Task instructions:
Those lines of the data that hold the word "computer" are to be copied out.

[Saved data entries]
......
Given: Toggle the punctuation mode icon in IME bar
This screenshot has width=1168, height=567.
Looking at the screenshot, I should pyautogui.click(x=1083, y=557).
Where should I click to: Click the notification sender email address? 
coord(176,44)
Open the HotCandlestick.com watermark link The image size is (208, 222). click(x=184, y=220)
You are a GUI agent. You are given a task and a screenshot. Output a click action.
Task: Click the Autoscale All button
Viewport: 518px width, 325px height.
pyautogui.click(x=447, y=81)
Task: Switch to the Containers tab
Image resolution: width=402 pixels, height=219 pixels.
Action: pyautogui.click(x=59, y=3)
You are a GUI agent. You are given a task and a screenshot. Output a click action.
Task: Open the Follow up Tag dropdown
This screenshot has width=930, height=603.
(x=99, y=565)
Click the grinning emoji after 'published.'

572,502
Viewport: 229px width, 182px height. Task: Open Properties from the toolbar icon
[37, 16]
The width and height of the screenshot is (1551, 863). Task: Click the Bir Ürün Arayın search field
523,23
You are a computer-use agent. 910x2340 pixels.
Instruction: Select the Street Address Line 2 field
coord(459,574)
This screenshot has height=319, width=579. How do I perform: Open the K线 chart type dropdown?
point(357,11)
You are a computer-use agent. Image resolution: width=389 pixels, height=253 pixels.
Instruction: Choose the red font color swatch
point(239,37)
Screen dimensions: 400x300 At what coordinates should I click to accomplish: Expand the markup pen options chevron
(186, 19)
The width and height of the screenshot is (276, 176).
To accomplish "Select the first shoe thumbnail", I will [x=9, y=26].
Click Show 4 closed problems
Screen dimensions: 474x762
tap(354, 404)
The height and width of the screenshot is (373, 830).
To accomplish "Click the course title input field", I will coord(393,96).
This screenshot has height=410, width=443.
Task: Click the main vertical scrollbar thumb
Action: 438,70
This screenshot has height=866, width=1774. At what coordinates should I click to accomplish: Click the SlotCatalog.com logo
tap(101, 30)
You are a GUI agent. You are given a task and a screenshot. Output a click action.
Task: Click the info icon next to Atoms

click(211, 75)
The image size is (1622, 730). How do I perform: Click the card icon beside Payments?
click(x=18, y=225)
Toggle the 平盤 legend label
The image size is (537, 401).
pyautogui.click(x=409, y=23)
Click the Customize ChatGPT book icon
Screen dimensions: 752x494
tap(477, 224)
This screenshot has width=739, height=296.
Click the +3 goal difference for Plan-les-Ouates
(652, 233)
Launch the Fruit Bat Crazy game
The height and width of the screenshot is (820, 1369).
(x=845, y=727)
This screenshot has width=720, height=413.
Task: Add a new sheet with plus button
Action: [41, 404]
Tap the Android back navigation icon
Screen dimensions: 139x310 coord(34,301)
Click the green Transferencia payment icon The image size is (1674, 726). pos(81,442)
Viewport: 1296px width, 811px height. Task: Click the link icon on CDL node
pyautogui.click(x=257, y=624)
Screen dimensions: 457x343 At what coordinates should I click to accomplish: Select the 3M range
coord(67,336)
......
Exercise answer:
You are a computer-use agent. 910x2340 pixels.
You are a computer-use agent. Image resolution: width=389 pixels, height=253 pixels.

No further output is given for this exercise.